**What is needed**
Transcribe all of the material below line for line, without changing anything.

**Records provided**

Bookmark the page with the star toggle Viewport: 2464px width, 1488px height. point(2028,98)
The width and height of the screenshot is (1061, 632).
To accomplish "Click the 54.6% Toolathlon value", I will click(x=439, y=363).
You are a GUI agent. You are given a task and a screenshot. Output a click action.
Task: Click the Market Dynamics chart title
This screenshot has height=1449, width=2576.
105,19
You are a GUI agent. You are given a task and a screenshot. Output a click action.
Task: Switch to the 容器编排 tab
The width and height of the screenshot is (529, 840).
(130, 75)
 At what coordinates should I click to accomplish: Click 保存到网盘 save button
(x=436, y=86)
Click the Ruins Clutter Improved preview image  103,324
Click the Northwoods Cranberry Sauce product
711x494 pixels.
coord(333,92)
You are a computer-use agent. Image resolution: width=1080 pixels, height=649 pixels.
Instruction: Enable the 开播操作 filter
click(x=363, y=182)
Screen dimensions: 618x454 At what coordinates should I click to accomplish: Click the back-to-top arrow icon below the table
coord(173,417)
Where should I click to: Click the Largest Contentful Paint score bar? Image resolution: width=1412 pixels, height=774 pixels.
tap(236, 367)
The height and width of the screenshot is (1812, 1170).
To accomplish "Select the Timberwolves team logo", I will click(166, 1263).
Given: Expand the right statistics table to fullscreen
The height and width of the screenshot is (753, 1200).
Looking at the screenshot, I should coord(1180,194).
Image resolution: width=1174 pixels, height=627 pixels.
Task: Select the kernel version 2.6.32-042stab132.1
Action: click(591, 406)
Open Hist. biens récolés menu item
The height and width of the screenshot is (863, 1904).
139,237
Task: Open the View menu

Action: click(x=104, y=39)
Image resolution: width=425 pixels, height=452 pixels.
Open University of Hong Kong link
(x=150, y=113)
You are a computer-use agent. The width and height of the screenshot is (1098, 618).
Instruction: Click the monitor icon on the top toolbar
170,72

**Response for this exercise**
Bookmark the page with the star toggle Viewport: 2464px width, 1488px height. point(2028,98)
The width and height of the screenshot is (1061, 632).
To accomplish "Click the 54.6% Toolathlon value", I will click(x=439, y=363).
You are a GUI agent. You are given a task and a screenshot. Output a click action.
Task: Click the Market Dynamics chart title
This screenshot has height=1449, width=2576.
105,19
You are a GUI agent. You are given a task and a screenshot. Output a click action.
Task: Switch to the 容器编排 tab
The width and height of the screenshot is (529, 840).
(130, 75)
 At what coordinates should I click to accomplish: Click 保存到网盘 save button
(x=436, y=86)
Click the Ruins Clutter Improved preview image  103,324
Click the Northwoods Cranberry Sauce product
711x494 pixels.
coord(333,92)
You are a computer-use agent. Image resolution: width=1080 pixels, height=649 pixels.
Instruction: Enable the 开播操作 filter
click(x=363, y=182)
Screen dimensions: 618x454 At what coordinates should I click to accomplish: Click the back-to-top arrow icon below the table
coord(173,417)
Where should I click to: Click the Largest Contentful Paint score bar? Image resolution: width=1412 pixels, height=774 pixels.
tap(236, 367)
The height and width of the screenshot is (1812, 1170).
To accomplish "Select the Timberwolves team logo", I will click(166, 1263).
Given: Expand the right statistics table to fullscreen
The height and width of the screenshot is (753, 1200).
Looking at the screenshot, I should coord(1180,194).
Image resolution: width=1174 pixels, height=627 pixels.
Task: Select the kernel version 2.6.32-042stab132.1
Action: click(591, 406)
Open Hist. biens récolés menu item
The height and width of the screenshot is (863, 1904).
139,237
Task: Open the View menu

Action: click(x=104, y=39)
Image resolution: width=425 pixels, height=452 pixels.
Open University of Hong Kong link
(x=150, y=113)
You are a computer-use agent. The width and height of the screenshot is (1098, 618).
Instruction: Click the monitor icon on the top toolbar
170,72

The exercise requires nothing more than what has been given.